Exercise brief ::
Each line from the line containing "Privacy Settings (206, 751)" through the last line of the entries is to be reproduced exactly as it stands.

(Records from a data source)
- Opening Delimiter -
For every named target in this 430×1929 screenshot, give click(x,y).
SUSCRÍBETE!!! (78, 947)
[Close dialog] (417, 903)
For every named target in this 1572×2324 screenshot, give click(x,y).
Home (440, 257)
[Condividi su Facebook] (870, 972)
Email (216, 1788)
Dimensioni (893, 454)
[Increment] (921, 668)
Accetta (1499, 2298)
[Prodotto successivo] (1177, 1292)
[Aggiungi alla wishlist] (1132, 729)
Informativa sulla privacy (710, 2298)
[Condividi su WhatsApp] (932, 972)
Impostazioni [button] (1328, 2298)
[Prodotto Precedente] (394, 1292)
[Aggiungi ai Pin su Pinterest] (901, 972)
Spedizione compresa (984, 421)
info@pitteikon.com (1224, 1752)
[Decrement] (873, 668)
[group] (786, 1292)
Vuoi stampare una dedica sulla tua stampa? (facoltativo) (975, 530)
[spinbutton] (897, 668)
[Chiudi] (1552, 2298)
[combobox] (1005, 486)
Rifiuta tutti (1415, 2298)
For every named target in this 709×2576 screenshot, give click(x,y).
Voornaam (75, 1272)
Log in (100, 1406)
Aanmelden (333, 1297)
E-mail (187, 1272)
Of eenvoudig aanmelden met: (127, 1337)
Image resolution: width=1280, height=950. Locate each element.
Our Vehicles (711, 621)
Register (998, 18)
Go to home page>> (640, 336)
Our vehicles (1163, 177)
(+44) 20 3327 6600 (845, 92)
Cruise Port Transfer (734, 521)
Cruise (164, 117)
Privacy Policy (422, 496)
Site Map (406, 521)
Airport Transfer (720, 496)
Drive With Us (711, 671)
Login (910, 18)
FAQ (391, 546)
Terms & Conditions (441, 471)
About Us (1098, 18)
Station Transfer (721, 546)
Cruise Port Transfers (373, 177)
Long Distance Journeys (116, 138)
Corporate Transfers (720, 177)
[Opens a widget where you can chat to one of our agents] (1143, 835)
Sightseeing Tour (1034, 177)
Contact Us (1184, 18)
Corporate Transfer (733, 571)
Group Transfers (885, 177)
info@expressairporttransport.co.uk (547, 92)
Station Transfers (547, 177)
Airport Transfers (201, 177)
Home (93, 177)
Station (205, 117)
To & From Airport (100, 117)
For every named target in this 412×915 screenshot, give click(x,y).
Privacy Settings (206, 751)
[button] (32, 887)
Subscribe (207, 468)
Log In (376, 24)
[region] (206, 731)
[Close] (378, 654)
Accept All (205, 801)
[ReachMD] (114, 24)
- Closing Delimiter -
Task answer ::
Privacy Settings (206, 751)
[button] (32, 887)
Subscribe (207, 468)
Log In (376, 24)
[region] (206, 731)
[Close] (378, 654)
Accept All (205, 801)
[ReachMD] (114, 24)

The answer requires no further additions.